It is really amazing what you hear and read about the Summit Valley and Van Norden Lake when you do some research. Any place as rich in human and natural history as the Summit Valley is bound to generate many myths. In this and future posts I would like to bust some of those myths with some real facts.
A recurring myth that you hear is that before there was a dam and lake in Summit Valley, there was a pristine meadow with rich wetlands teaming with biodiversity. If we just remove the dam, we can get back to that pristine time. The first problem with this myth is lack of information. There is really very little information about the prehistoric Summit Valley whose written history is only very recent. Prior to the first American expeditions starting in the early 1840s, there is no documentation about the valley. It is true that Native Americans passed through the valley for thousands of years, but unfortunately there are no written records describing the conditions in the Summit Valley prior to pioneer settlement. Even the first American pioneers that passed through in the 1850s and 60s on the way to California were doing just that, passing through.
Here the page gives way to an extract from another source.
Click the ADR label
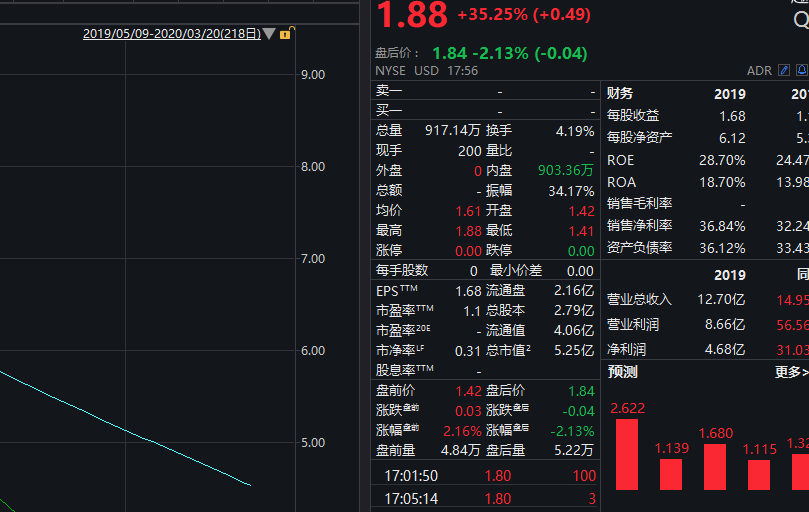Viewport: 809px width, 512px height. tap(759, 71)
Other than a few diary entries, there was very little description of the conditions in the Summit Valley during pioneer times.
We may never really know what the Summit Valley looked like prior to the first emigrants passing through in 1844. It was only a short 20 years later that the first commercial road , the Dutch Flat Donner Lake Wagon Road, was built and only 3 years after that that the first railroad was running through the valley. By 1870 the Summit Valley had been extensively logged to provide wood for the railroad snow sheds, stock was being grazed in the meadow and the first dam was being constructed. By 1890 there was a dam that spanned the width of the valley and formed a lake that filled two thirds of the valley. What this means is that for the large majority of the modern history of the Summit Valley, it had been completely transformed and exploited by man. There is no one alive today that knows what the valley looked like without a dam or a lake.
All is not lost, however. Fortunately in 1867 a railroad photographer, Alan A. Hart, traveled over the summit to document the building of the railroad. While the railroad line was finished by this time, the new dam was still under construction and the lake had not been created yet. The first photo shown here is taken from what is now Soda Springs ski hill looking east down the valley. The grassy meadow is bisected by the Yuba river running through it. There are already stock fences present. The second photo is also from the same location but shows the western end of the valley with old Soda Springs and the new dam under construction. The Yuba river winds through this end of the valley in the absence of a lake or any wetlands.
It is clear from these vintage photos that prior to the construction of the dam there was no “natural” lake or wetlands in the Summit Valley. The meadow would have of course been completely saturated with water during the snow melt every year, but it would have gone seasonally dry by July or August (depending on the snow pack), once the melt water had drained down the Yuba. Without a dam to hold back some of the water, no lake would have formed and no wetlands could have been supported. The valley then would have supported just wet meadow, riparian and mixed conifer habitats. The open lake and wetland habitats that provide rich biodiversity today were not present. By definition, wetlands require a surface level water table and without a dam that would not happen in Summit Valley.
It is, therefore, a myth that the Summit Valley supported rich wetlands prior to the damming of the valley. Moreover, the removal or reduction of the lake will result in the concomitant removal or reduction of the wetlands that currently exist in the valley. The absence of this rich source of biodiversity would be a loss for all of us.